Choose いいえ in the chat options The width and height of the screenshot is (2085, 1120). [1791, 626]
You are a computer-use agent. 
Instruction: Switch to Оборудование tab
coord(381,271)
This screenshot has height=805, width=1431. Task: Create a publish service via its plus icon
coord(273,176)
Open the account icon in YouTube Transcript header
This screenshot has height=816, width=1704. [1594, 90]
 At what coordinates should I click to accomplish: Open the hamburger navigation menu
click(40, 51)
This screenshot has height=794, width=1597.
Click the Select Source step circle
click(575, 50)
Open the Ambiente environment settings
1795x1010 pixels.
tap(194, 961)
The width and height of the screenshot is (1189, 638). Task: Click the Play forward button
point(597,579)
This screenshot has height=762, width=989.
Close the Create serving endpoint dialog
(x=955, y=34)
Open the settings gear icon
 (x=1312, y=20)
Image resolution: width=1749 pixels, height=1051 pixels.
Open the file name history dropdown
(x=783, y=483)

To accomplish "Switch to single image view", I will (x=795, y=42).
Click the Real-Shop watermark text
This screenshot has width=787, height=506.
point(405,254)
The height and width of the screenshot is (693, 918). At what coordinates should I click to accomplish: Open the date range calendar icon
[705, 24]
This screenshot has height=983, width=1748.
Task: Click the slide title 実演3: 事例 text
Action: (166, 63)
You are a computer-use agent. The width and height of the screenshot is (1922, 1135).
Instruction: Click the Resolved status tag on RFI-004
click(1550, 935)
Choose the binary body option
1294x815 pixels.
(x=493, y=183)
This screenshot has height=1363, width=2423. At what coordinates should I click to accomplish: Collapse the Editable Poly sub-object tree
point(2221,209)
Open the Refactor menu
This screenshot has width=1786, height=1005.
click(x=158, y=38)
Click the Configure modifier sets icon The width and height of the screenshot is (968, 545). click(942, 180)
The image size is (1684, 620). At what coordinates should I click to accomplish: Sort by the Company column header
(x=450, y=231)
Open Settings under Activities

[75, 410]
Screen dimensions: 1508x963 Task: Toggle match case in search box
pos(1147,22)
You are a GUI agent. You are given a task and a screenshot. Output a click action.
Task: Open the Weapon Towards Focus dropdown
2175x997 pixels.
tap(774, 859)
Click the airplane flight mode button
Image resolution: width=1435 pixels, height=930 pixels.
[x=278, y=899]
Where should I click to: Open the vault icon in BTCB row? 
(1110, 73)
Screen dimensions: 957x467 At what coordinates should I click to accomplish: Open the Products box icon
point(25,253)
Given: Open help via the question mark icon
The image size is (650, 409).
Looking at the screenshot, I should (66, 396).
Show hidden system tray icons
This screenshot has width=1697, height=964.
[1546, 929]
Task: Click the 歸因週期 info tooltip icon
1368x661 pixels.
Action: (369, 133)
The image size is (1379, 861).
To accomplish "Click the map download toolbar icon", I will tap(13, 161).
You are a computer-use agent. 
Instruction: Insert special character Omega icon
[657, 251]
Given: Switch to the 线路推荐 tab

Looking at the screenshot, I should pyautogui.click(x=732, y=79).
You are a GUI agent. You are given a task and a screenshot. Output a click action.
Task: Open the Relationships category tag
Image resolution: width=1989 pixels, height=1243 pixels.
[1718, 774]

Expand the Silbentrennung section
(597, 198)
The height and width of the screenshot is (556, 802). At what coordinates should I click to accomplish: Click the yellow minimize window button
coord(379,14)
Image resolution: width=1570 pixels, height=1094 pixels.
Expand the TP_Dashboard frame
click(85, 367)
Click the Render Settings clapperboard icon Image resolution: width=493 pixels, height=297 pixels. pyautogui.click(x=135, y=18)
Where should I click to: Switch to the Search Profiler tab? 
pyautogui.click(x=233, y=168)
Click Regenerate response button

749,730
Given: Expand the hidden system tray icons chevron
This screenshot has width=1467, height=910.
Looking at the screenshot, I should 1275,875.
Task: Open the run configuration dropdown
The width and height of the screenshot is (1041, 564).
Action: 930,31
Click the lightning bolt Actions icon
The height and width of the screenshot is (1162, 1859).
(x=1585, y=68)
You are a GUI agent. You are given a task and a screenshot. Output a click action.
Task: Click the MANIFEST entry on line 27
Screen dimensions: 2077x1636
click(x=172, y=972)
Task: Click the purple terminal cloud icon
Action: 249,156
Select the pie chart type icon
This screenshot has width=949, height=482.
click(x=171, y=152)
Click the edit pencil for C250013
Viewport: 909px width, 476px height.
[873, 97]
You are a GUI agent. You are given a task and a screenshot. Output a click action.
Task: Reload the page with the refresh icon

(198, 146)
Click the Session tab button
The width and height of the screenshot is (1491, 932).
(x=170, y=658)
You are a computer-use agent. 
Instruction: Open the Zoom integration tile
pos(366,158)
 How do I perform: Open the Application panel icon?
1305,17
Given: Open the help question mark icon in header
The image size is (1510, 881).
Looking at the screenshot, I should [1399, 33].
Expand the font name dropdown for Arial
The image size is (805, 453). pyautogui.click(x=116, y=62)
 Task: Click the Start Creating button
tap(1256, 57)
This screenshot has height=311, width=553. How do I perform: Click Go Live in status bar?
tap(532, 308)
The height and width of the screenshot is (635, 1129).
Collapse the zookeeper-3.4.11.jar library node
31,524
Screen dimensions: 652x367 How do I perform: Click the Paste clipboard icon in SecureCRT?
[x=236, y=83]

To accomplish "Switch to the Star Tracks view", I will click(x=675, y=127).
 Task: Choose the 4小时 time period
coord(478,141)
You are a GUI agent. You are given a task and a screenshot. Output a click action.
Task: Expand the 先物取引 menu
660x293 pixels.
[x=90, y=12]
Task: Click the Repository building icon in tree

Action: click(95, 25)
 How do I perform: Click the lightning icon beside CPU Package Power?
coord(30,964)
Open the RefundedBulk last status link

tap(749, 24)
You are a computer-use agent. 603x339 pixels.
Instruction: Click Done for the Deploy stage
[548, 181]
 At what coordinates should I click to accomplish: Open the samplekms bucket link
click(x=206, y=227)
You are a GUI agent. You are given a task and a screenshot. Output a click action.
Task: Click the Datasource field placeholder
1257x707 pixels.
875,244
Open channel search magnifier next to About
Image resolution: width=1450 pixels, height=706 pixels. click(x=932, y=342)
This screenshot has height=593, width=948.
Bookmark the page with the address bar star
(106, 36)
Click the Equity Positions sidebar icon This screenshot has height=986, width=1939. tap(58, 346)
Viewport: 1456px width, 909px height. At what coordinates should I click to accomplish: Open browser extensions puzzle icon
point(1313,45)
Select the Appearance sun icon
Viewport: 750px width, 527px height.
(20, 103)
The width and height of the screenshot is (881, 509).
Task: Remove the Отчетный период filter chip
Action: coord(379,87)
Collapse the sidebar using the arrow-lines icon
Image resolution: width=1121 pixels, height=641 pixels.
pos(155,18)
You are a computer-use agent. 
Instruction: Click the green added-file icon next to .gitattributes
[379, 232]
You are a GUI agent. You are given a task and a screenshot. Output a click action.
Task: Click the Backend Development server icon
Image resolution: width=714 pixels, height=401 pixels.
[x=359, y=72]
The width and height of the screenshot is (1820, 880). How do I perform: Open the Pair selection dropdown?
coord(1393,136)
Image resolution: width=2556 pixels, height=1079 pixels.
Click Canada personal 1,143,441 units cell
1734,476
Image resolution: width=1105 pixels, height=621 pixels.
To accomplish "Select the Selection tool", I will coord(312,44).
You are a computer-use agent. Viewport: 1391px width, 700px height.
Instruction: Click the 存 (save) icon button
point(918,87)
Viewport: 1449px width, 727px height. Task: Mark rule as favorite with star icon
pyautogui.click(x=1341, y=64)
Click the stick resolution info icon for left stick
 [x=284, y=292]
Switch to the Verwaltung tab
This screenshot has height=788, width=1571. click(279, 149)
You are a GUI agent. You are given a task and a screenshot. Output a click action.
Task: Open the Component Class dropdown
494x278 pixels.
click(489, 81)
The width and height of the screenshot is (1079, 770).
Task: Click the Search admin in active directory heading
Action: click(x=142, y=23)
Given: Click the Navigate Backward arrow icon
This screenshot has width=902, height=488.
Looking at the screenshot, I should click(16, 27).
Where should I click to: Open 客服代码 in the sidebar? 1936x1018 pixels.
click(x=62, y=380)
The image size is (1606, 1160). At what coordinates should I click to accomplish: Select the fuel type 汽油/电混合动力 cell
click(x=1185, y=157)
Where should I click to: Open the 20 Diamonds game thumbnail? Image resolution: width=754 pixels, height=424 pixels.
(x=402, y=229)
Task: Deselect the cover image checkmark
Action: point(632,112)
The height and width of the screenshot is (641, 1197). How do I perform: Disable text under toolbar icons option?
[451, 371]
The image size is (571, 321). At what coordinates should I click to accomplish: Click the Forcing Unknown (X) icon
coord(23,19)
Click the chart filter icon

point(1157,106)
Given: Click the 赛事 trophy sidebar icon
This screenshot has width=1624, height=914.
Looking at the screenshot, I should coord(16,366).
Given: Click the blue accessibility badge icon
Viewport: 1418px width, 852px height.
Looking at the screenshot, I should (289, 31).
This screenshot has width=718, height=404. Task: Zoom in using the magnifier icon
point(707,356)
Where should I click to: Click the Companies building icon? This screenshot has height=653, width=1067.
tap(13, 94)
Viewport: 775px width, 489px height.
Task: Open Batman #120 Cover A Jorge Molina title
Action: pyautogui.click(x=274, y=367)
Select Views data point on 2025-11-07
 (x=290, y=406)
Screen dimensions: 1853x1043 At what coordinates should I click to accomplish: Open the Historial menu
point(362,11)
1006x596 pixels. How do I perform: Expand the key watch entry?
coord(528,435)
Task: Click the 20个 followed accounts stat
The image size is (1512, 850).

--

## Problem description
The answer must be every line from the records above that contains "will".

## Written response
To accomplish "Switch to single image view", I will (x=795, y=42).
To accomplish "Click the map download toolbar icon", I will tap(13, 161).
To accomplish "Switch to the Star Tracks view", I will click(x=675, y=127).
To accomplish "Select the Selection tool", I will coord(312,44).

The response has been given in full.